Maar korte tijd daarna ging Johannes, die in de tijd van Gregorius de Grote de kerk van Constantinopel regeerde, zo ver dat hij zich ‘universele patriarch’ noemde. Om niet tekort te schieten in het heel terecht verdedigen van zijn positie, heeft Gregorius zich hier standvastig tegen verzet. En natuurlijk was het van Johannes een onacceptabele hoogmoed en dwaasheid dat hij de grenzen van zijn bisdom wilde laten samenvallen met de grenzen van het keizerrijk.

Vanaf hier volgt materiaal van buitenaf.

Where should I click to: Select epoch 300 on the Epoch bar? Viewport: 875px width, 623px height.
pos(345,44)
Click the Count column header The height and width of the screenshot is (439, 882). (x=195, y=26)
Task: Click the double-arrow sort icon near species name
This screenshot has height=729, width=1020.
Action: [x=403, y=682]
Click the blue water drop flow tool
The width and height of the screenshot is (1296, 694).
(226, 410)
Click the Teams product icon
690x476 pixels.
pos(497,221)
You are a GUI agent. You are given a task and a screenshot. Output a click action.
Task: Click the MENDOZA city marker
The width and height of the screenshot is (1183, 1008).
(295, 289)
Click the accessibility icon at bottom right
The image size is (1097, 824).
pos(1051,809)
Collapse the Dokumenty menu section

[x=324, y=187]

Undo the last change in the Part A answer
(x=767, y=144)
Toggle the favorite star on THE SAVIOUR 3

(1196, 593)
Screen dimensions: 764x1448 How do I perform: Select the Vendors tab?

Toch maakt Gregorius voor zichzelf geen aanspraak op dat wat hij de ander weigert. Nee, hij veroordeelt die titel, wie hem ook zou gebruiken, als misdadig, goddeloos en afkeurenswaardig. Sterker nog, ergens is hij zelfs boos op Eulogius, de bisschop van Alexandrië, die hem met een dergelijke titel eerde. Hij zegt: ‘In de aanhef van uw brief aan mij hebt u een hoogmoedige aanspreekvorm laten opschrijven. Ook al had ik het u verboden, u hebt mij “algemene paus” genoemd. Ik smeek uwe heiligheid dat niet meer te doen. Want als je een ander meer geeft dan nodig is, wordt dat van jullie allemaal afgenomen. Ik vind dit niet eervol, omdat ik zie dat het ten koste gaat van de eer van mijn broeders. Want mijn eer is de eer van heel de kerk en dat de macht van mijn broeders niet wordt aangetast. Maar als uwe heiligheid mij “algemene paus” noemt, dan zegt u daarmee dat u niet bent wat ik volgens u wel ben: algemeen.’1
Gregorius’ zaak was goed en eervol. Maar Johannes had de steun van keizer Mauritius2 en kon niet van zijn voornemen afgebracht worden. Ook zijn opvolger Cyriacus heeft zich daar nooit toe laten overhalen.
1Gregorius de Grote, Epistulae VII, 30.
2Mauritius (539-602), keizer van het Byzantijnse rijk.